È un’informazione affidabile o è una fake news? Un giovane italiano su tre non è in grado di distinguere la differenza. In particolare, quando si tratta di informazione scientifica.
In Italia tra i giovani si riscontra infatti un’alta tendenza a credere più alle teorie del complotto rispetto a quelle scientifiche.
Lo ha scopeto il report realizzato da un team di ricerca guidato dal professore Carlo Martini dell’Università Vita-Salute San Raffaele di Milano, dal titolo Disinformazione a Scuola.
Aiutare a scegliere e agire in modo responsabile
“L’uso irresponsabile o distorto del digitale e dell’Intelligenza artificiale oggi presenta una grande minaccia, specie per i più giovani, profondamente connessi nelle piattaforme digitali e nei social media – sottolinea Caterina Tonini, ceo di Havas Creative Network Italy e co-founder e ceo di Havas PR Milan -. Comunicare significa agire in maniera responsabile affinché si formino le opinioni, e si costruisca un ingaggio di chi ci ascolta. Attualmente il fenomeno delle fake news è molto presente, ecco perché il ruolo della comunicazione responsabile è molto importante, proprio per aiutare chi ascolta a capire qual è l’informazione corretta e quindi a scegliere e agire in modo responsabile”.

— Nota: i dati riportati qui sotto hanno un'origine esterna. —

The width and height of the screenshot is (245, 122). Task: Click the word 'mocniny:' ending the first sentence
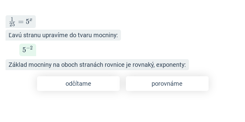pyautogui.click(x=105, y=35)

A volte aumentare la viralità di un contenuto è utile
“Le fake news rappresentano un grande rischio per le aziende e il mondo delle imprese – evidenzia Corrado Tomassini, vicepresidente Havas Pr Milan -. Queste false notizie nascono quasi sempre con un obiettivo. Attualmente, il meccanismo di massimizzare l’engagement, soprattutto sui social, fa sì che le notizie fuorvianti circolino molto di più. Uno degli elementi chiave per contrastarle è conoscere l’obiettivo per cui è stata diffusa: una vendita, la distruzione di una reputazione o la visibilità di chi l’ha messa in giro. Come società di comunicazione, la cosa più importante è avere professionisti preparati, formati, che conoscano gli strumenti e sappiano dare le risposte in tempi immediati. Purtroppo rispondere alle fake news con un fact checking e un debunking ben fatto, rischia di avere una viralità molto ridotta”.
“A dire il vero”, occorre promuovere la comunicazione giornalistica corretta
Lanciata un anno e mezzo fa dalla casa farmaceutica Pfizer Italia, l’iniziativa ‘A dire il vero’, ha lo scopo di promuovere la comunicazione responsabile, l’informazione giornalistica corretta e il pre-bunking rispetto ai temi di ambito medico-scientifico.
“L’idea è quella di non limitarci al debunking, quindi fare il fact checking sulle notizie che possono essere false o fuorvianti, ma cercare di mettere in moto, appunto l’attività di pre-bunking, promuovendo un’alfabetizzazione mediatica sui temi della salute – spiega Biagio Oppi, external communications director Pfizer Italia, come riporta Italpress -. In questo modo, aiutiamo le persone ad avere quel senso critico per decifrare potenziali fake news e ottenere gli strumenti per trovare la verità”.